What You Can Do For A Sun Burn

Photo: Getty/picturegarden

I REALLY hope something like that picture doesn't happen to you.  Not only does it hurt really badly, but it will end up causing damage to your skin that will last a LOT longer than the sun burn.

Starting Thursday we're going to see temperatures almost hitting triple digits, and that doesn't include the heat index.  You'll probably be out in the sun...swimming, sunbathing, working in the yard...so be careful! 

The American Academy of Dermatology has a long list of ways to treat your skin if you do get a burn.
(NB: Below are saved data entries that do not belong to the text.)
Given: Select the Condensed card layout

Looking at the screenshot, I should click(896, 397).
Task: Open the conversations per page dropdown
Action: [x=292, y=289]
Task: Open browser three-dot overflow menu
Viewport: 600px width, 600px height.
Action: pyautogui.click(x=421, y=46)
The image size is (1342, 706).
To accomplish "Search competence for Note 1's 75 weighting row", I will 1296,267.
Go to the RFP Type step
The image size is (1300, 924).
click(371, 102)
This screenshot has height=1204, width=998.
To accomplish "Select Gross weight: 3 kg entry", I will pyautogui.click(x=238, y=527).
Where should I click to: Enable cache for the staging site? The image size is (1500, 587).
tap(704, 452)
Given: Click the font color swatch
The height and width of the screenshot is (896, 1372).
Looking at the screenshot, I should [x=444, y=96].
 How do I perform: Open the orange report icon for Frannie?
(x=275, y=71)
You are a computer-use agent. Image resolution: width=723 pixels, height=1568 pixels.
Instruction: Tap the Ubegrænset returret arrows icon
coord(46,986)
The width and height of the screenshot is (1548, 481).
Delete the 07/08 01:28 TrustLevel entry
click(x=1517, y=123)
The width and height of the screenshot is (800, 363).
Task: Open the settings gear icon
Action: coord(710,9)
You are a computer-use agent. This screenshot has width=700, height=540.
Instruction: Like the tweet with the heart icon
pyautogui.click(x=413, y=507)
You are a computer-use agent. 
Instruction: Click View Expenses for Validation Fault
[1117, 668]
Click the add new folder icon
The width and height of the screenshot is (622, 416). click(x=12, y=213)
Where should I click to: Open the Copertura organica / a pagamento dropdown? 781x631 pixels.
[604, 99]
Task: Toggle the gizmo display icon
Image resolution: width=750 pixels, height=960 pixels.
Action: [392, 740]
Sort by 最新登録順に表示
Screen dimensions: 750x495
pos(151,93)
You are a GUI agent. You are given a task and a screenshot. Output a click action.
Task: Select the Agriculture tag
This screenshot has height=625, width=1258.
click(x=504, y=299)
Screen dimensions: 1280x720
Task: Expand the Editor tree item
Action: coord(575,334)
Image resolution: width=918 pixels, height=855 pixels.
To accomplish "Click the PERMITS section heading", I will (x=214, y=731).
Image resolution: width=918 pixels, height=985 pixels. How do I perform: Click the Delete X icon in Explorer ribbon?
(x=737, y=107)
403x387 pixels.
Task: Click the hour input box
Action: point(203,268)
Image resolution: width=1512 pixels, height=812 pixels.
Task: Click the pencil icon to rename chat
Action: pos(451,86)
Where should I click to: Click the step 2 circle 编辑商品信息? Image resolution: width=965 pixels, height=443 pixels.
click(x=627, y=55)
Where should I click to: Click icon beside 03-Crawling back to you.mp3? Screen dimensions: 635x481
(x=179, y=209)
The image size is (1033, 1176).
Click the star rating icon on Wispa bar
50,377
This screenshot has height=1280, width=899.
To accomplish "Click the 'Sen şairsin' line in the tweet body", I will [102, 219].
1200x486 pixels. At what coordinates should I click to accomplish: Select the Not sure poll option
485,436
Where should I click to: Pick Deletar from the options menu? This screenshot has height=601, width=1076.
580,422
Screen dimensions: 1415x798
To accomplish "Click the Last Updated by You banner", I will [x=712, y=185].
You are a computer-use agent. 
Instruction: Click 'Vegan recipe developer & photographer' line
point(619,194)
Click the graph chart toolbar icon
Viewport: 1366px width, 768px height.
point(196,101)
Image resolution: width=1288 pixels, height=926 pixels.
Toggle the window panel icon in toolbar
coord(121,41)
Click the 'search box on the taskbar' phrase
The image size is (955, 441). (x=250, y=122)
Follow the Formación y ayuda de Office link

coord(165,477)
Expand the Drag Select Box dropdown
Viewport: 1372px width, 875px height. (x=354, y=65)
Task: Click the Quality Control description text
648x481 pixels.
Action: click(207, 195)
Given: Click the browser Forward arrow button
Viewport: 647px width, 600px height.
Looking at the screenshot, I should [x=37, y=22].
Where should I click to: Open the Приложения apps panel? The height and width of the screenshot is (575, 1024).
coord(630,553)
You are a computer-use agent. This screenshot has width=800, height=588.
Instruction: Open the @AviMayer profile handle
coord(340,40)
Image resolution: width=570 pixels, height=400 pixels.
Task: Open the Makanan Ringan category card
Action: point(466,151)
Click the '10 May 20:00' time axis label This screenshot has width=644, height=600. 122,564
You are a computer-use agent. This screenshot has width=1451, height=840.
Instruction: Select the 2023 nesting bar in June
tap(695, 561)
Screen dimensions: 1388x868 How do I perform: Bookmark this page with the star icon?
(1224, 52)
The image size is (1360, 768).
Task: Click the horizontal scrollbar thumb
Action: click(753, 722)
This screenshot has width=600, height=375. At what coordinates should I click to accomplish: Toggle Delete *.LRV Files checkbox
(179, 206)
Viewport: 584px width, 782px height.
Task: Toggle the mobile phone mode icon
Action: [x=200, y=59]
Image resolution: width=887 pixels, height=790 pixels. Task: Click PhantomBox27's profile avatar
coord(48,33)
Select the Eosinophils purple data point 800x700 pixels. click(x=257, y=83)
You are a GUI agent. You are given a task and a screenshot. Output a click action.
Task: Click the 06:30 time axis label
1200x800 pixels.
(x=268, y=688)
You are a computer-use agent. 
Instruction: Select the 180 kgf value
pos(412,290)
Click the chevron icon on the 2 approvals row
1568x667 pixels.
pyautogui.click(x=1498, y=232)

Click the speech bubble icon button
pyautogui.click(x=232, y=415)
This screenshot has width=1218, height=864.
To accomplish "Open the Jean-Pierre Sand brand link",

  • Put a cold, damp towel on your skin. Do this for 10 or 15 minutes a few times every day. That will help take some of the heat out of your skin. You also can take frequent cool baths or showers to help relieve the pain. As soon as you get out of the bathtub or shower, gently pat yourself dry, but leave a little water on your skin. Then, apply a moisturizer to help trap the water in your skin. This will help ease the dryness.
  • Use a moisturizer that contains aloe vera or soy to help soothe sunburned skin. Lotions that have something called aloe vera in them help make your skin feel better. Be careful not to use lotions or creams that have any of these things listed in the ingredients: petroleum, benzocaine, or lidocaine. Things with petroleum trap the heat in your skin (and you don't want that!) and benzocaine and lidocaine can bother and irritate your skin. If a particular area feels especially uncomfortable, you may want to apply a hydrocortisone cream that you can buy without a prescription.
  • Take ibuprofen if the sunburn really hurts. This will help reduce any swelling, redness and discomfort.
  • Drink extra water. Sunburn makes you get very dry inside, so you need to drink a lot. Drinking extra water when you are sunburned helps prevent dehydration.
  • Leave blisters alone. If your skin blisters, don't pop them because that makes the sunburn worse. Blistering skin means you have a second-degree sunburn. Allow the blisters to heal and protect you from infection.
  • Take heed if you feel sick. You might need to go to the doctor if you feel dizzy, weak, sick to your stomach, cold, or just not yourself. 
  • Take extra care to protect sunburned skin while it heals. Wear clothing that covers your skin when outdoors. Tightly-woven fabrics work best. When you hold the fabric up to a bright light, you shouldn't see any light coming through.